(Dataset items)
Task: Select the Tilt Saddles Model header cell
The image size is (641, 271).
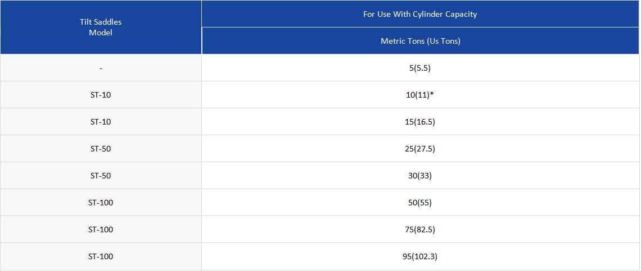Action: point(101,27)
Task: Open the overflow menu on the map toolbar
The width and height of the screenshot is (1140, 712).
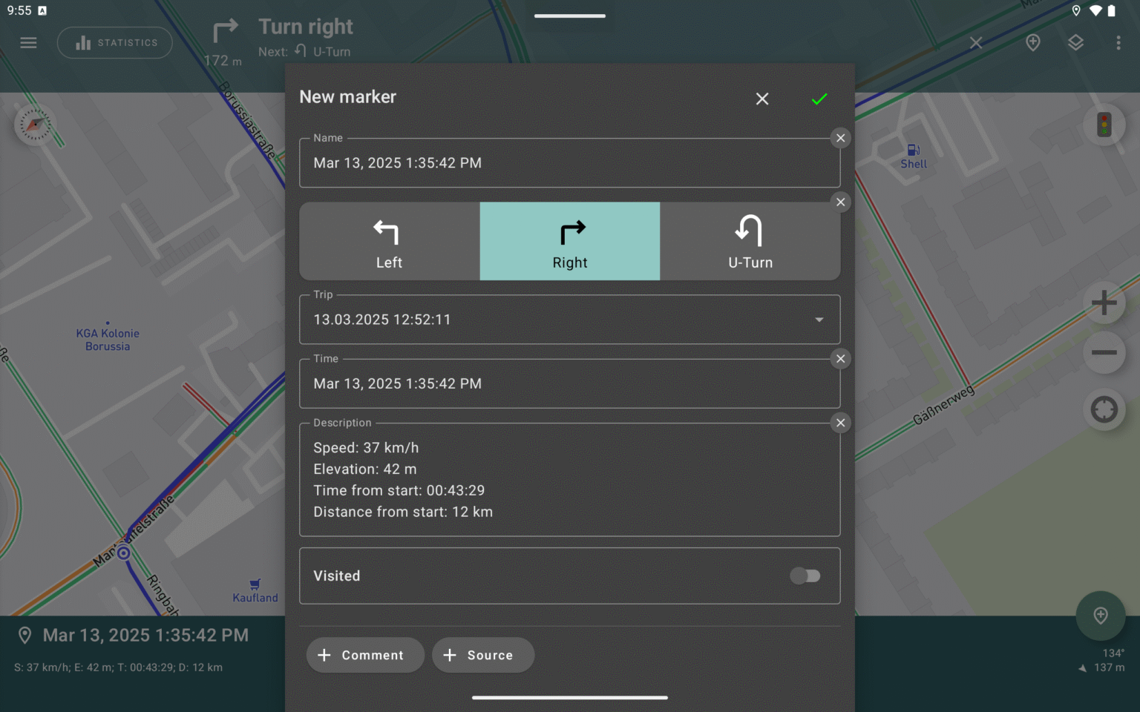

→ **TASK TO COMPLETE**
Can you output every line of the records above as a numbered list, skipping blank lines and leaving the pictures out?

→ **ANSWER TO THIS PROBLEM**
1. Task: Select the Tilt Saddles Model header cell
2. The image size is (641, 271).
3. Action: point(101,27)
4. Task: Open the overflow menu on the map toolbar
5. The width and height of the screenshot is (1140, 712).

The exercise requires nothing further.